Jesse is a poet. He looks and listens to America, to his aides and even to reporters. Their feelings, their moods, their words flow through his system. His lines come from his soul, and they have swirled around deep down in there, marinated in his special anger and ambition, sometimes for weeks. Then he speaks them into a tape recorder and hears them come back at him. And he tunes them and times them, then lofts them to the misty-eyed worshipers who are swept with him into the clouds.

Mario is a poet too. A man of immigrant parents, soaked in the American dream since birth. Man of the melting pot with big hands and arms and mind, who crouches and sweeps and roars in political iambic pentameter and some free verse. A man still surprised that he is Governor of New York and talked about for President of the U.S. It is the stuff of song.

Mike is a word processor. Hmmmmmm. Click, click, click. Paragraphs from that fellow over there, thoughts from that woman opposite. Phrases from pleasant platitudes past and present. Committee review. Clip and paste. Put this up there, that down here. Reassemble it all in a white plastic machine and then read it.

It took the practiced ear of Richard Nixon to tell us that. Give him his due. He's got a feel for the pols, and he can sum them up with a brutal line or two. On Meet the Press a few weeks ago, Anchor Tom Brokaw asked if Massachusetts Governor Michael Dukakis, the leading Democratic presidential contender, was just "too dull to be an effective nominee." Nixon was ready, dark flash from the eyes. "Let me answer that question this way. I've often said that the best politics is poetry rather than prose. Jesse Jackson is a poet. Cuomo is a poet. And Dukakis is a word processor."

This sort of talk gladdens the heart of Peggy Noonan. She is the hired poet of George Bush, trying to turn the inner impulses of the Vice President into words that soar. "Government is words," says Noonan. "Thoughts are reduced to paper for speeches which become policy. Poetry has everything to do with speeches -- cadence, rhythm, imagery, sweep, a knowledge that words are magic, that words like children have the power to make dance the dullest beanbag of a heart."
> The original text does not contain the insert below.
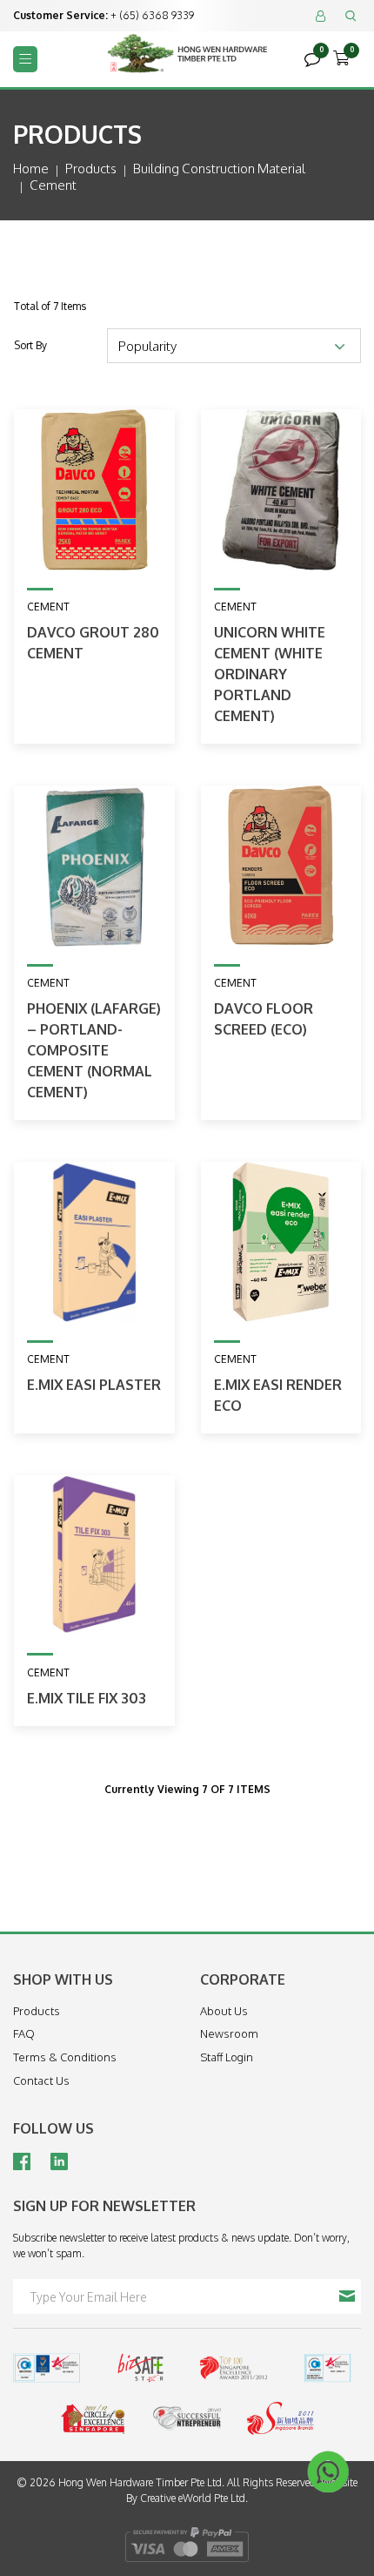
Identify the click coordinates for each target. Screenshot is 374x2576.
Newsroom (229, 2033)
Noonan once wrote for Dan Rather ("Autumn has dropped like a fruit") and then became Ronald Reagan's best lyricist ("The Challenger crew was pulling us into the future, and we'll continue to follow them"). "When she left, the | Great Communicator sang no more," said Michael Horowitz, former counsel of OMB. George Bush tapped Noonan's talents, and she came up with his best line yet: "We have earned our optimism, we have a right to our confidence, and we have much to do."
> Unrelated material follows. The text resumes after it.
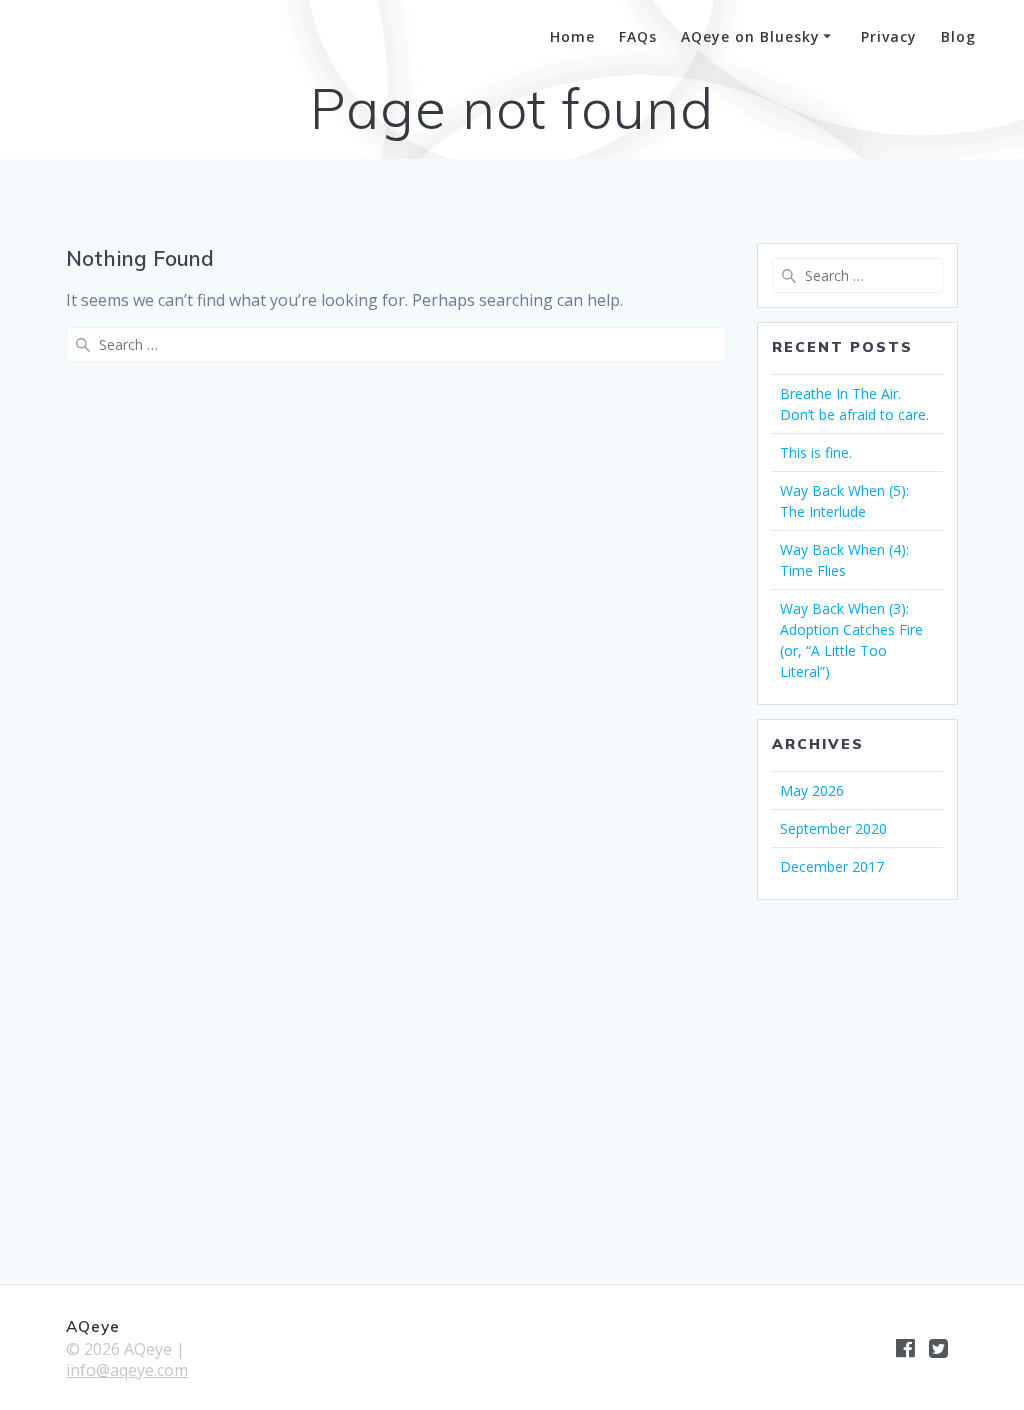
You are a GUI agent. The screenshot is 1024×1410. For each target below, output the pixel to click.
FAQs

On her remarkable journey from being a Newark secretary to one of the capital's pre-eminent political poets, she has acquired a dashing husband with an eye patch, Richard Rahn, an economist with the U.S. Chamber of Commerce, and a ten-month-old son with eyes as blue as the evening sky. And something else -- a facsimile machine that rests on her kitchen cabinet just above little Will's playpen. He is fascinated with its rustling paper, the paper of poetry. Noonan pecks the words out in the next room and feeds them into this electronic umbilical, and they emerge in Bush's speeches in Seattle and San Diego, fragments of silver in a year of political dross.

Poetry, as Jackson and Cuomo and Nixon and Noonan know, will not remedy an empty mind or a cold heart. But if all other factors are reasonably balanced, the man who learns how to make the most beanbags dance will probably be the next President.